Preservação do patrimônio histórico cultural brasileiro

Enviada em 03/04/2020

No universo literário distópico de “Fahrenheit 451”, o Governo local, objetivando ofuscar o passado e o conhecimento da nova geração, ordena a queima de todas as bibliotecas, através dos, controversamente apelidados, “bombeiros”, o que representou a incineração histórico-cultural do país. Fora da ficção, observa-se, no Brasil, uma tentativa semelhante à do Governo da obra, materializada na ínfima preservação do patrimônio nacional. Entretanto, nesse contexto, os “bombeiros” são os próprios cidadãos mediante o desprezo para com o patrimônio cultural e histórico endêmico, o que urge maior análise.

Cabe ressaltar, em primeiro plano, as benesses dos museus e de outras instituições voltadas ao âmbito cultural. Aristóteles, importante filósofo da Antiguidade, preconizava a “essência do ser”: um estado metafísico que deveria ser alcançado por todos os homens, o qual, sem a cultura e a educação, nunca seria efetivado. Com isso, é possível depreender que a existência desses locais é ímpar para, sendo um elo entre as pessoas e a história, não só tornar o passado presente, mas também possibilitar a “essência” aristotélica. Nesse sentido, torna-se imperioso entender os motivos para a não preservação do patrimônio histórico e cultural brasileiro.

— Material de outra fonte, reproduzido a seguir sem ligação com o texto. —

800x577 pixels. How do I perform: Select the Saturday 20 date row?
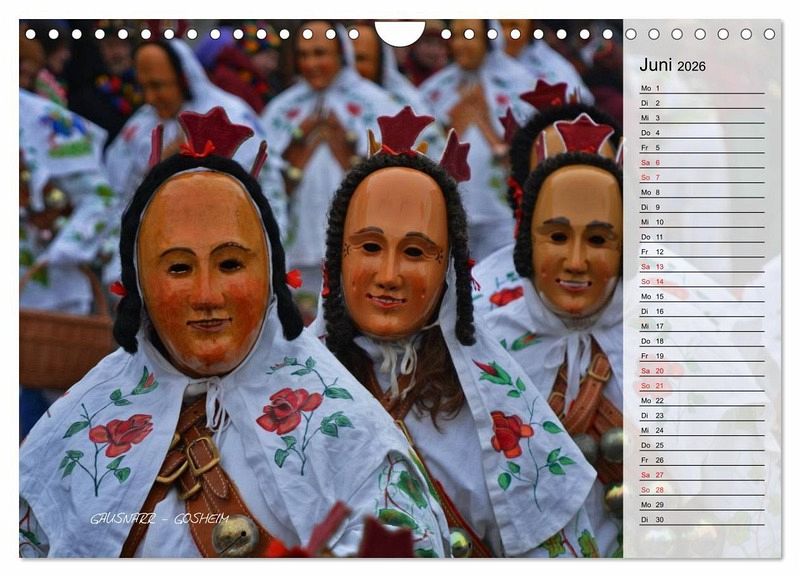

Todavia, o desprezo brasileiro, consolidado pela educação, frente a um benefício antropocêntrico é protagonista dentre as causas da problemática. Isso porquanto uma educação extremamente tecnicista, presenciada no país, tem como consequência indivíduos afastados da história e da cultura, o que diverge das leis do Brasil. Segundo o Artigo 6 da Constituição Federal de 1988, todos os cidadãos, no papel, têm acesso garantido tanto à educação quanto à cultura, no entanto, esses dois preceitos se mostram inconciliáveis, na medida em que a aplicação da Base Comum Curricular (BNCC) não visa à formação de indivíduos críticos perante aspectos humanos, o que, dissonante do ideal, constrói cidadãos alienados e com antolhos para o patrimônio histórico e cultural do país.

Portanto, visto a tempestividade da conjuntura, infere-se que mudanças de vieses educacionais são necessárias para a dissolução dessa. Para tanto, compete ao Ministério da Educação, como instância legal educativa máxima do Estado, o dever de equilibrar o ensino racional e sensível nas escolas, instituindo dinâmicas e estudos acerca da importância da história, da cultura e, sobretudo, do patrimônio material e imaterial do país, por meio de alterações na BNCC, a fim de incentivar a preservação desses e de formar cidadãos mais críticos. Destarte, observar-se-ia não mais “bombeiros” no país, mas sim brasileiros que preservam pelo patrimônio histórico-cultural do Brasil e que podem atingir a “essência” de Aristóteles.